Adriane Herman


Adriane Herman currently monumentalizes other people’s “to do” lists, hoping to unlock the seemingly alchemical formula for translating intention into action. This effort to re-present evidence of human commitments, tastes, priorities, accomplishments, and procrastinations was predated by a body of ephemeral work designed to examine personal baggage and facilitate the permanent “checking” of some of that baggage.  Linking works of divergent media is her ongoing interest in consumption, be it that which we consume consciously or non-tangible things we take on unwittingly and subsequently work to jettison.

Heman’s work has been included in books such as Printmaking at the Edge,  The Best of Printmaking, and the upcoming Ingestation:  What Art Eats.  She has shown in recent group exhibitions at: Adam Baumgold Gallery (NY), Bryce’s Barbershop (Olympia, WA), chosen barren land (Tainan, Taiwan), The Dalarnas Museum, (Falun, Sweden), Portland Museum of Art (ME), and Western Exhibitions (Chicago).  This year, the Center for Maine Contemporary Art and the Ulrich Museum in Wichita (KS) have hosted solo exhibitions of her work, which is also held in public collections including The Whitney Museum of American Art, The Herbert F. Johnson Museum of Art, The Art Institute of Chicago, The Progressive Corporation, and The Walker Art Center.  In addition to her Level II Certificate in the Wilton Method of Cake Decoration, Herman earned a B.A from Smith College, and an M.F.A. from the University of Wisconsin-Madison.
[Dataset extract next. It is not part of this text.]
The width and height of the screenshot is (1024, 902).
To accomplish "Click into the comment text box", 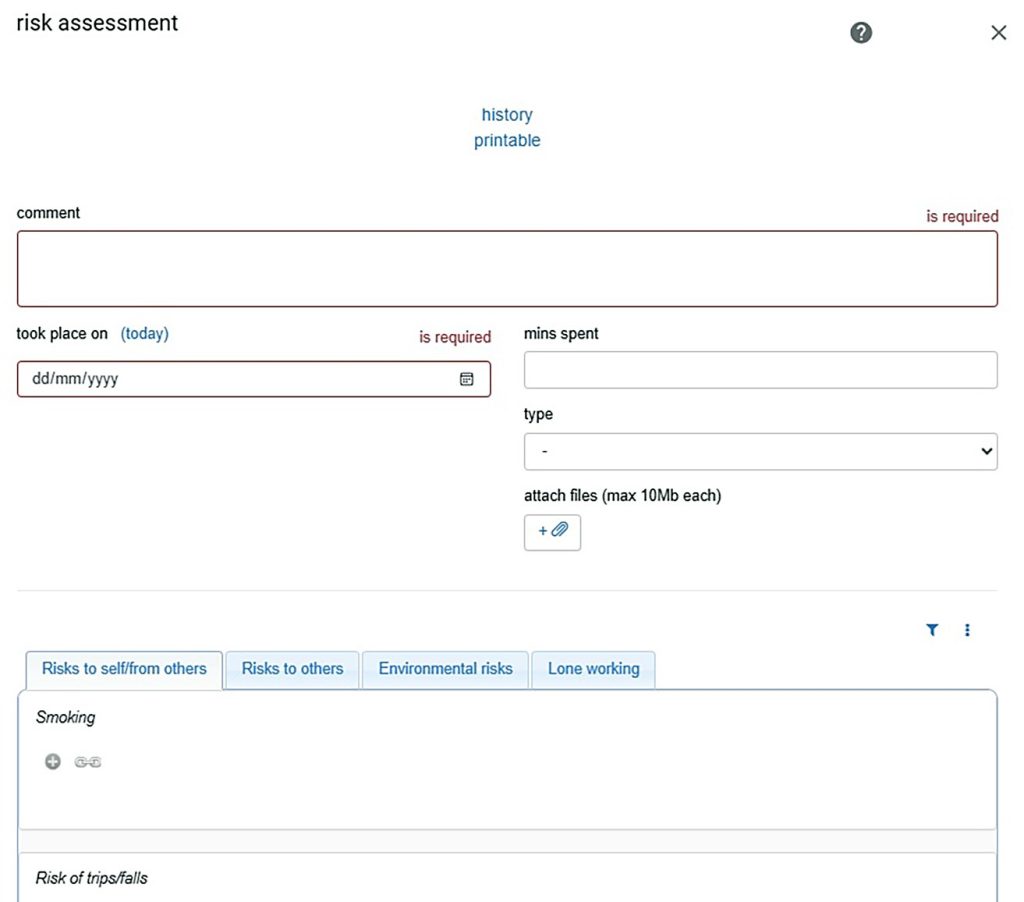I will [507, 269].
Her independent efforts to normalize consumption of fine art dovetail with her collaborative undertakings such as Slop Art dot com, and “Long Overdue:  Book Renewal,” a collaboration between Maine College of Art (MECA) and The Portland Public Library that yielded 186 circulating artworks patrons can collect temporarily through local check out or interlibrary loan.  Herman led an interdisciplinary print media program at Kansas City Art Institute at the turn of the century, and has collaboratively explored content in context with BFA and MFA students at MECA since 2002.  She continues to seek gifts or trades of used grocery and other “to do” lists at P.O. Box 10011 Portland, ME 04104-0011.